I am still new to this and haven't really been able to afford framing, but I now would like to possibly frame some pieces to show in a small local art show..... YIKES!!!.......

I've attached some of my pieces for suggestions.... THANK YOU!!!!

susan

Susan Jenkins
02-07-2006, 07:14 PM
some of my files were too big too load and i dont' have time to post now..... the hibiscus is not done yet either...... hopefully soon....
any input is appreciated!!!

Doodlebug1967
02-07-2006, 07:46 PM
I'm new to pastels too, but if you found a reasonably priced framer I'm sure they could make some wonderful suggestions. For the few pieces I've framed I prefer a simple frame so as to not distract from the work. These are wonderful pieces. Good luck in the show.

Ronda

jmp
02-07-2006, 08:34 PM
i use mats when framing most pastels- one wide one in anuetral color that complements the work and an "inner" mat, about 1/4 ", in a darker color.
A simple frame is good, but simple doesn't have to mean boring. If the work will be for sale, pick something "generic"- not too dark, not too light, not too much of one particular style- you want anyone to be able to envision the painting in their home- it would be ashame if you lost a sale because the frame was too much of "something"- you know?

Also, the problem of dust falling from the painting and getting stuck between the mats and the glass is something you should address w/ your framer- I do my own framing and I use a piece of that double sided foam tape around the perimeter of my painting and put the mats on top of that so that there is a space between the matt and the work for the dust to fall in to. There are probably better ways to do this, but thats what I do, and it works for me!

Deborah Secor
02-07-2006, 10:27 PM
I suggest you go on over to our Pastel Library (http://www.wetcanvas.com/forums/forumdisplay.php?f=65)and look there for much more information on this subject! Check the Soft Pastel Index (http://www.wetcanvas.com/forums/showthread.php?t=134750)for some discussions.

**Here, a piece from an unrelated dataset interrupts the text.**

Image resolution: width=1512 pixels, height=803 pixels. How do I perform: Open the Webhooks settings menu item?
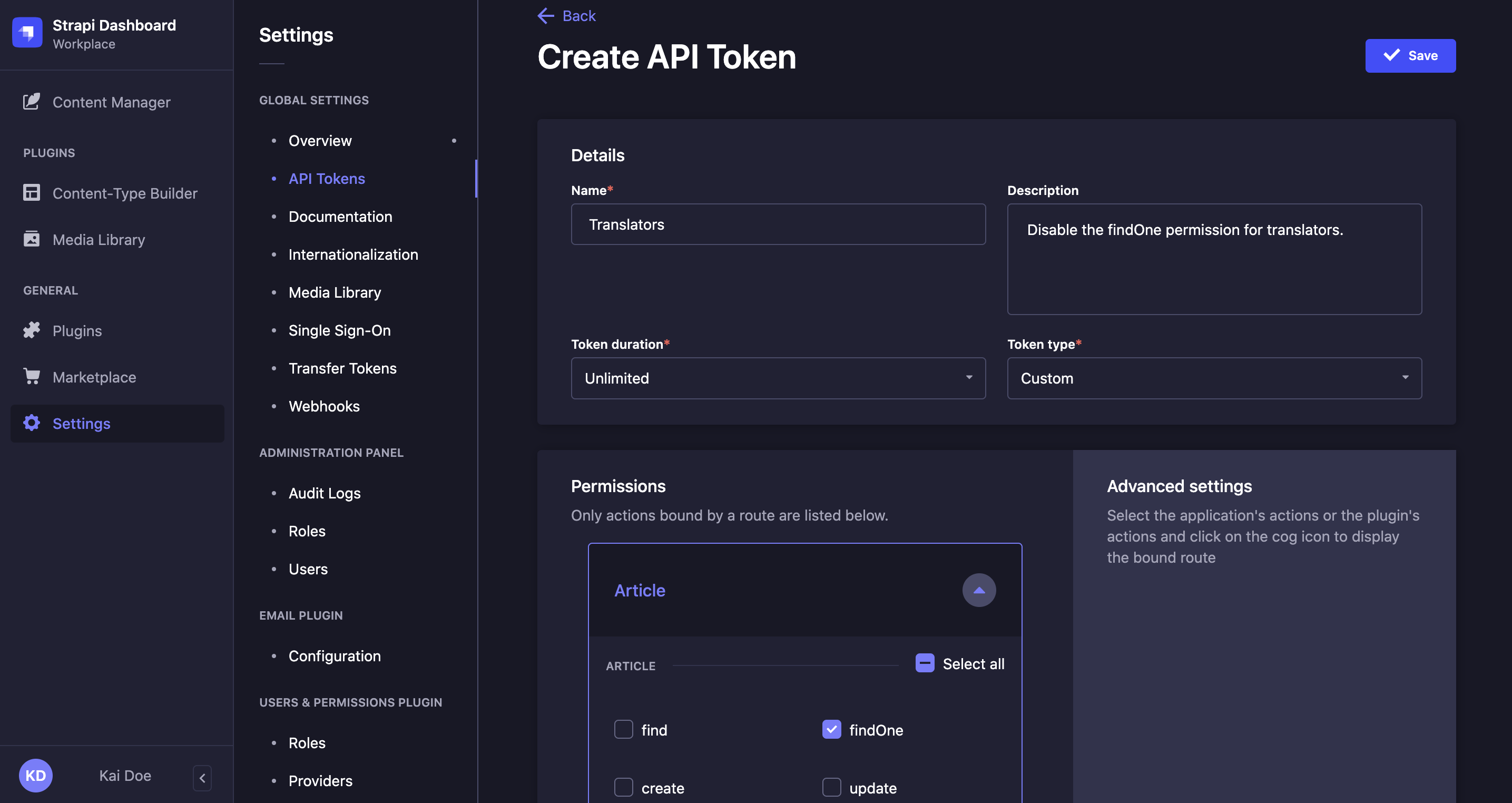pos(324,405)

Also, here's a link to a recent thread (http://www.wetcanvas.com/forums/showthread.php?t=319317&highlight=frame)...and another (http://www.wetcanvas.com/forums/showthread.php?t=317621&highlight=frame)one from a month ago...and one from last November (http://www.wetcanvas.com/forums/showthread.php?t=309457&highlight=frame)... You might go into the soft pastels studio and click on search under the far right hand column above the number of views. That way you aren't searching the whole place, just soft pastels!

Hope this helps--there's so much already here on this subject... :)

Deborah

Lady Merllyn
02-12-2006, 03:10 AM
I use two layers of mounting card with the smaller one underneath to create a small gap for any dust to fall into.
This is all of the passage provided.